### STUDY TEXT
—————

Skip to content

fix(ci): pact-memory CLI subprocess tests flake — every save/update cold-installs deps via pip, racing the 60s timeout #1047

Description

@michael-wojcik

Summary

TestCliSubprocess / TestCliSaveVerificationE2E in pact-plugin/tests/test_memory_cli.py flake red on main on cold CI runners. Run 28275162571 on main failed with 12 subprocess.TimeoutExpired after 60s on cli.py save/update (zero assertion failures); an immediate re-run passed clean (9688 passed, ~118s). The identical content had passed on the PR branch minutes earlier — the tell is the duration: 816s (failed) vs ~118s (re-run) ≈ 12 × 60s of stacked timeouts.

Root cause (confirmed)

Every save/updatePACTMemory.save()/.update()_ensure_ready()ensure_memory_ready()check_and_install_dependencies() (pact-plugin/skills/pact-memory/scripts/memory_init.py:41-86), which runs subprocess.run([python, '-m', 'pip', 'install', '-q', pkg], timeout=60) for each missing dep (pysqlite3, sqlite-vec, model2vec).

—————

### DATA

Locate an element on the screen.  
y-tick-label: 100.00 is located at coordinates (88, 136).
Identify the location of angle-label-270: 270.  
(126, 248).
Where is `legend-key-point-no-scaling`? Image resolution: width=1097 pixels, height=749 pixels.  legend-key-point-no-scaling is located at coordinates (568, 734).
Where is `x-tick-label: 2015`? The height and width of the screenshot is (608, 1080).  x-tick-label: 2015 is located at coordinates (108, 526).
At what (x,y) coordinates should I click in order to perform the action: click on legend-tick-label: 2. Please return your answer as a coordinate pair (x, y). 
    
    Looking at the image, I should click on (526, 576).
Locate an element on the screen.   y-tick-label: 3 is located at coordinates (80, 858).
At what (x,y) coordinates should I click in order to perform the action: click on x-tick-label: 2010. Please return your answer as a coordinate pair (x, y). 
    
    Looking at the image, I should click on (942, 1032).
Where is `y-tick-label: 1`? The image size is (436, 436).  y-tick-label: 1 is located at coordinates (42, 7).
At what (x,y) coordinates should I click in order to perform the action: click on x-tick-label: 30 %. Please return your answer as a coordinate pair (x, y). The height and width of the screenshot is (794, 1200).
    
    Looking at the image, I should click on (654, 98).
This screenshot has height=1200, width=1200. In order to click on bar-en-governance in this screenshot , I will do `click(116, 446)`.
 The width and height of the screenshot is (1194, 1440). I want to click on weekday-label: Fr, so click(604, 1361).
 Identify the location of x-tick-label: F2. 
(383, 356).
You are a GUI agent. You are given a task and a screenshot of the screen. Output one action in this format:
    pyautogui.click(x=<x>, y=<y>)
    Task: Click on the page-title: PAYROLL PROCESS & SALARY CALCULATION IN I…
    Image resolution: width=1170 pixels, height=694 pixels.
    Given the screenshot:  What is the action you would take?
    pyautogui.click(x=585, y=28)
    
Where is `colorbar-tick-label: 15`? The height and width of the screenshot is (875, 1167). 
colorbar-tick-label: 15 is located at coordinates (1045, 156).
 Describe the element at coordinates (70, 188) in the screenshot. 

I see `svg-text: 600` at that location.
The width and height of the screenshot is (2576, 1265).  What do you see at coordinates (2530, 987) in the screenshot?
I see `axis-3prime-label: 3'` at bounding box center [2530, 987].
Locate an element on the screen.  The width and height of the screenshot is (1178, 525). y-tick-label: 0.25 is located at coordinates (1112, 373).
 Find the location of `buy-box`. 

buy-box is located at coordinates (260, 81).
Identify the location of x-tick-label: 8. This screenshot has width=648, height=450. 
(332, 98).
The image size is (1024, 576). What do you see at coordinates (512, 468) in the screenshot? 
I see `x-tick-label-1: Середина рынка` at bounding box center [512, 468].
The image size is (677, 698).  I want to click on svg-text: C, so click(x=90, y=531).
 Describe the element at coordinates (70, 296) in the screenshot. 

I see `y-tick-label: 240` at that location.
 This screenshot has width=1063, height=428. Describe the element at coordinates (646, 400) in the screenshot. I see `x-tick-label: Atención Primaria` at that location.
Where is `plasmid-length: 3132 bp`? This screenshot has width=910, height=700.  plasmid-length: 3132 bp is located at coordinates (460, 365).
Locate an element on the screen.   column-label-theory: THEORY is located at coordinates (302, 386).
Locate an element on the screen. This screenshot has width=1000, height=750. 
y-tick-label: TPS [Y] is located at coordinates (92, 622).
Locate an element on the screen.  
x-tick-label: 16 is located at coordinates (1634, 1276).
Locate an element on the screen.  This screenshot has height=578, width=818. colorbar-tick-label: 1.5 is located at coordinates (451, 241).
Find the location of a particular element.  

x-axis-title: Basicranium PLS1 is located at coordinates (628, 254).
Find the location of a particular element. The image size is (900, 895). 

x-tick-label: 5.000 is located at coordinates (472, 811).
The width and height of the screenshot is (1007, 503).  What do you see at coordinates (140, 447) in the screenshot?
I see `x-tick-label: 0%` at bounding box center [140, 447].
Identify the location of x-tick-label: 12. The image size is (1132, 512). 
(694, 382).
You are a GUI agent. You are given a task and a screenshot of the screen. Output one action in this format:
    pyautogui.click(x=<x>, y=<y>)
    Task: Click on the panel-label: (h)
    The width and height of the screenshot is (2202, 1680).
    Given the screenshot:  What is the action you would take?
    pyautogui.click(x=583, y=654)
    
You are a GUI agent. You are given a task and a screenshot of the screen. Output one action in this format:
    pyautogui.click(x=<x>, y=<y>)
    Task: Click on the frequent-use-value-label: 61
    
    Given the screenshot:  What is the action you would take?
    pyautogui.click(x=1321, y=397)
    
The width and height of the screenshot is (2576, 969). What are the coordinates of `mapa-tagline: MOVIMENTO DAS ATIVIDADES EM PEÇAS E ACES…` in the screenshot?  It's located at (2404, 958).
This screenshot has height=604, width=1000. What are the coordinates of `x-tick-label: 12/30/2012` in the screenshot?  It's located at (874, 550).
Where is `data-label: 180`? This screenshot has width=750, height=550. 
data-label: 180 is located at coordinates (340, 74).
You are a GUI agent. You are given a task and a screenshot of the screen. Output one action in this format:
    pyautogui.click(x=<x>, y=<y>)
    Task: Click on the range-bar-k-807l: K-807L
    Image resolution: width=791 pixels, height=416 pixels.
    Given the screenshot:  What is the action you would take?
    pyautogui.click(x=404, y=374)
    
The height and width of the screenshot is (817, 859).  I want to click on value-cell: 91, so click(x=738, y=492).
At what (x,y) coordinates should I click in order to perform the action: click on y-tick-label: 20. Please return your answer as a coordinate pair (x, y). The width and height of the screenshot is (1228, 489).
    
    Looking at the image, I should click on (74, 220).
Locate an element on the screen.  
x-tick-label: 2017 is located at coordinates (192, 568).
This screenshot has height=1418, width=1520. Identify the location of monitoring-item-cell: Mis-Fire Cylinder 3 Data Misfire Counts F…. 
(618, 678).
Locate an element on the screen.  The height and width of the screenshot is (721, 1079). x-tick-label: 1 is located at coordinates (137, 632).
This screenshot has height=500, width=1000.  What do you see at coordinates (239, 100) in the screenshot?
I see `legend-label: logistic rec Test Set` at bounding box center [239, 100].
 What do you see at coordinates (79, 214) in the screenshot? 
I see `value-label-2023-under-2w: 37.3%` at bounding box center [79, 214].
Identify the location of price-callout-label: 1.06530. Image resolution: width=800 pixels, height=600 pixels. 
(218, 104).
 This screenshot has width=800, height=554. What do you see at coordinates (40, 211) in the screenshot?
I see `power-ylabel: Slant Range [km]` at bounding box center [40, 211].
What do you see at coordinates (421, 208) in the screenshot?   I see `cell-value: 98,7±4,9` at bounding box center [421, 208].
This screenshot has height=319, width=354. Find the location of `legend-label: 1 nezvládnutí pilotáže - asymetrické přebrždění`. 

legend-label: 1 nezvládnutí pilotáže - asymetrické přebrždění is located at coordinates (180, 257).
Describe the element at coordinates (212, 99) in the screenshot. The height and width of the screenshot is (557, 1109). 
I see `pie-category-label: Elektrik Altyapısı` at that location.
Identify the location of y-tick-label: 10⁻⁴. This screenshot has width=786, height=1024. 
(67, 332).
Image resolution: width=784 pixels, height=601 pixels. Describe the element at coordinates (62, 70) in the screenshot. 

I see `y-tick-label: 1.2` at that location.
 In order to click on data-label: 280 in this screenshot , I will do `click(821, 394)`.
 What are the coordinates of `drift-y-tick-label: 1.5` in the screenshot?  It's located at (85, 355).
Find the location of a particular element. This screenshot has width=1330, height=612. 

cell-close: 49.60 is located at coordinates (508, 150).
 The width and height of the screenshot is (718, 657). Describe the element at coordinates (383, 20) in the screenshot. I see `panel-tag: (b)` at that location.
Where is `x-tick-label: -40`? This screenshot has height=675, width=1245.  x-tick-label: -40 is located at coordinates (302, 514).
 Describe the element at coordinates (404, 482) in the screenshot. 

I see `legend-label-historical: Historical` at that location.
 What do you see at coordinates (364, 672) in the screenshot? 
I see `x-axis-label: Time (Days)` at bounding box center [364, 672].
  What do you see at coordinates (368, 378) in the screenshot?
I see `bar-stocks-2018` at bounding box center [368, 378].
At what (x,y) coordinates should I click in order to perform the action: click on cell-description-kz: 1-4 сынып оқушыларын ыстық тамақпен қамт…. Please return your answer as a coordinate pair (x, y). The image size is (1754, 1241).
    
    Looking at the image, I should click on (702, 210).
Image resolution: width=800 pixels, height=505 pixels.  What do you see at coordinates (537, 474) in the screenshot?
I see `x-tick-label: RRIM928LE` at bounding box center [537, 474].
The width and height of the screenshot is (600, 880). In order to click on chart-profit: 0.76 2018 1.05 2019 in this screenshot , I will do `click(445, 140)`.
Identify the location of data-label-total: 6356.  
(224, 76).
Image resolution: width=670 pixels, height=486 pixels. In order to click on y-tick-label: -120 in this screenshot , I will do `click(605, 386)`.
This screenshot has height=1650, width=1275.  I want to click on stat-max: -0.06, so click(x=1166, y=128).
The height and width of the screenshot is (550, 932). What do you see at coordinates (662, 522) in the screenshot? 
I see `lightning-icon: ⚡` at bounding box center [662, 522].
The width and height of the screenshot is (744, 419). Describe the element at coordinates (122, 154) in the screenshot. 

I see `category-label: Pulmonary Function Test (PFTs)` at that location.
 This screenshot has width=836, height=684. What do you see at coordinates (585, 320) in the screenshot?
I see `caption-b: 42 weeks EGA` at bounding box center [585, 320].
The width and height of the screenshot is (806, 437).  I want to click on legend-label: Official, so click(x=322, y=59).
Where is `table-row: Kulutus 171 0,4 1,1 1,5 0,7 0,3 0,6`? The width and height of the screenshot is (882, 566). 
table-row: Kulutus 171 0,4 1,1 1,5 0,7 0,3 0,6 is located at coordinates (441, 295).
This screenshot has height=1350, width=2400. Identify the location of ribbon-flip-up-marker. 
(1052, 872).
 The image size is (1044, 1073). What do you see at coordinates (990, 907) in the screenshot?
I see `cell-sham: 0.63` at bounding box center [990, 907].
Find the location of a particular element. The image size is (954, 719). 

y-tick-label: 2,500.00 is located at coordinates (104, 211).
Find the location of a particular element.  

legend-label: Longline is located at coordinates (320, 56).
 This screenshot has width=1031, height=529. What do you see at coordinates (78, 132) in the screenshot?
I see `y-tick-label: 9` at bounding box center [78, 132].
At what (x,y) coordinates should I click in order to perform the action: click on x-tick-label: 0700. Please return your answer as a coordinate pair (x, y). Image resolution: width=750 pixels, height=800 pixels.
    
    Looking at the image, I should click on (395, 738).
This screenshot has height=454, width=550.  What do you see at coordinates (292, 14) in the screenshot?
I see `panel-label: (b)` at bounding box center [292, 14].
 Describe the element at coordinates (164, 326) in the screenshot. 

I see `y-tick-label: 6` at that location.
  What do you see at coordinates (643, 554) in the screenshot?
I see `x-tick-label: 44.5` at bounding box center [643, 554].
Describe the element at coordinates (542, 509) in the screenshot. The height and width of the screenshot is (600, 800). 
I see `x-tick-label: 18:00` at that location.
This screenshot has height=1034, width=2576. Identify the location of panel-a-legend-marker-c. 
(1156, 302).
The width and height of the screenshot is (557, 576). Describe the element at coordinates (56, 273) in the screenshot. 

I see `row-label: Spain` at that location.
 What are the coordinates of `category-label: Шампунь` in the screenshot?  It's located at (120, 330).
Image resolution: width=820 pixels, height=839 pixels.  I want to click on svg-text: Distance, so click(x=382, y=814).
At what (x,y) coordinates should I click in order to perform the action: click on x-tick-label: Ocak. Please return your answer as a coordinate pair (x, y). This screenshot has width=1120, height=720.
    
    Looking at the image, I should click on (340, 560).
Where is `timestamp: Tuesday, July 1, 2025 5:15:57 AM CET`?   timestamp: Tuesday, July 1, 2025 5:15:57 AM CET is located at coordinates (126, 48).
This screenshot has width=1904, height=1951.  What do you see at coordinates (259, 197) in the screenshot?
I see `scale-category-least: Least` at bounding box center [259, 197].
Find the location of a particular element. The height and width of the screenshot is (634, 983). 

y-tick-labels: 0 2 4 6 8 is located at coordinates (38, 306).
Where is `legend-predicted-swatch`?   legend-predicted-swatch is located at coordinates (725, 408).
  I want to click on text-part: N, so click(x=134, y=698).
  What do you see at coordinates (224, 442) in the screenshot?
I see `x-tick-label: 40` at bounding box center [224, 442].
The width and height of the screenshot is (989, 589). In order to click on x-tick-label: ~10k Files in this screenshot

—————

### ACTIVITIES
(A) Check each statement against the issue about the flaky pact-memory CLI tests above, answering yes or no and quoting the words of the issue that decide it: (i) The failed run on main had no assertion failures. (ii) The immediate re-run of the failed job also failed. (iii) Each pip install of a missing dependency is given a timeout of 120 seconds.
(B) Pick up the issue about the flaky pact-memory CLI tests and continue it from the point where it stops.

### ANSWER LIST
(A) (i) Yes: "failed with 12 subprocess.TimeoutExpired after 60s on cli.py save/update (zero assertion failures)". (ii) No: "an immediate re-run passed clean (9688 passed, ~118s)". (iii) No: "timeout=60".

(B)
CI installs none of these — .github/workflows/tests.yml:94 installs only pip pytest hypothesis httpx pytest-asyncio — so each fresh CLI subprocess cold-installs the full model2vec dependency tree (numpy, huggingface_hub, tokenizers, safetensors, …). Under network variance the cumulative install exceeds the test's outer timeout=60 (test_memory_cli.py:~1402+) → TimeoutExpired. _initialized is per-process, so every subprocess re-pays the cold cost (it self-heals once the shared pip cache is warm — hence the green re-run).

The model2vec HuggingFace download (embeddings.py:54-55) is a secondary cost, gated behind SQLITE_EXTENSIONS_ENABLED (memory_api.py:459-465), which is False in CI when deps are absent — so it isn't even reached. There is no offline/cache handling (HF_HUB_OFFLINE / HF_HOME / vendored model path are absent from code and workflows).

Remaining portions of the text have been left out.